Teks Pilihan:

◆ ◆ ◆ ◆

Opini  

Kartini dan Mitos Kecantikan

Oleh: Rizky Ramli

_________________________

Setiap 21 April, kita rayakan Kartini dengan kebaya, sanggul, dan bedak tebal. Mungkin ini cara paling halus untuk membungkam perempuan dengan memintanya tersenyum sambil dibungkus rapi”.

Setiap tahun, peringatan Hari Kartini disambut dengan pawai kebaya, lomba berdandan, hingga kontes busana daerah. Sekilas tampak meriah dan mengakar budaya. Tapi jika Kartini bangkit dari kubur hari ini, mungkin ia akan terheran, apakah perjuangannya untuk kesetaraan dan pendidikan perempuan benar-benar diterjemahkan lewat bedak, lipstik dan skincare?

◆ ◆ ◆ ◆

Lanjutkan teks opini tentang Kartini dan mitos kecantikan di atas, mulai setelah kalimat terakhirnya.

Bahan yang Disediakan:
◆ ◆ ◆ ◆

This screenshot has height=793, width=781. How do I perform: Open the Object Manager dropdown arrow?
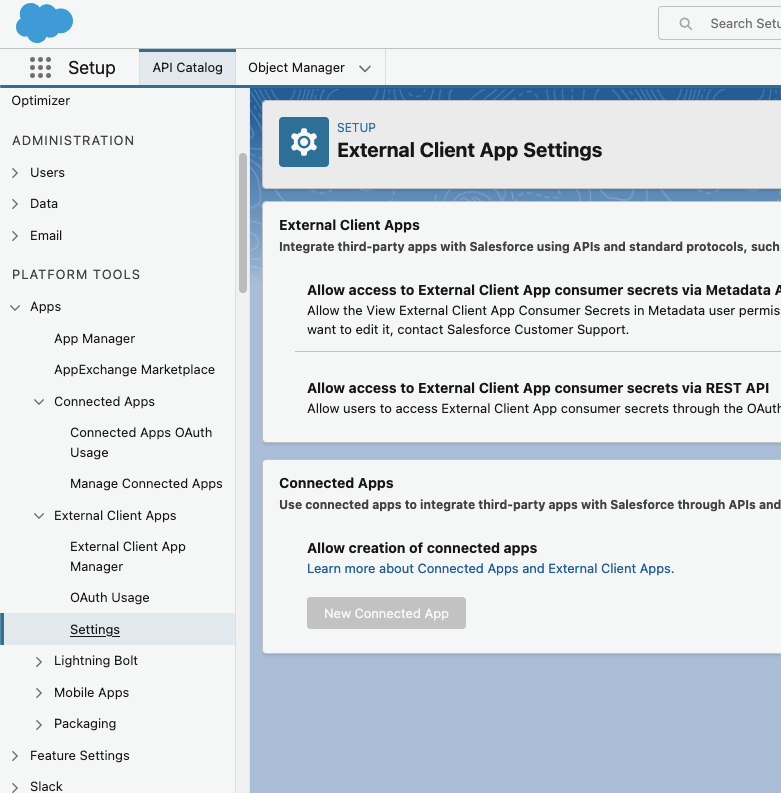pos(365,69)
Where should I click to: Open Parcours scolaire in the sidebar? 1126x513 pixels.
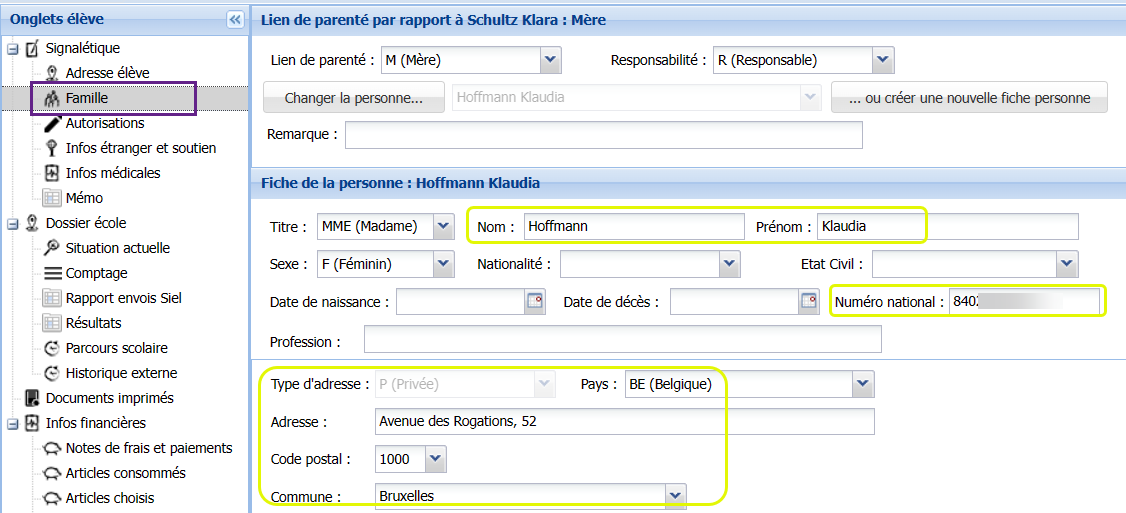click(x=116, y=348)
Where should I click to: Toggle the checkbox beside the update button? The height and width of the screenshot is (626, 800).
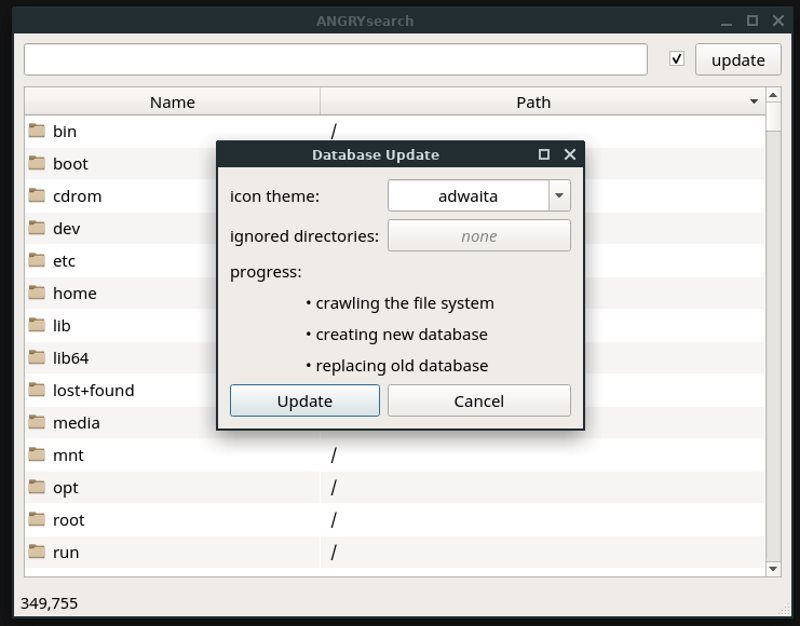677,59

◆ ◆ ◆ ◆

Hasil:
Naomi Wolf dalam The Beauty Myth menyebutkan bahwa mitos kecantikan bukan tentang penampilan, melainkan tentang pengendalian. Ketika perempuan mulai memasuki ranah publik, kuliah, bekerja, berpolitik, datanglah standar baru yang mengikat tuntutan untuk tetap menarik, langsing, putih, awet muda. Kecantikan menjadi kewajiban, bukan pilihan.

Di Indonesia, mitos ini diperkuat bukan hanya oleh pasar, tapi juga sejarah politik. Julia Suryakusuma dalam State Ibuism mengurai bagaimana negara mengonstruksi perempuan sebagai istri yang anggun dan ibu yang patuh. Tubuh perempuan dijaga, dibentuk, dan dimanfaatkan demi citra moral bangsa. Kini, pembingkaian itu diteruskan oleh industri kecantikan dan algoritma media sosial.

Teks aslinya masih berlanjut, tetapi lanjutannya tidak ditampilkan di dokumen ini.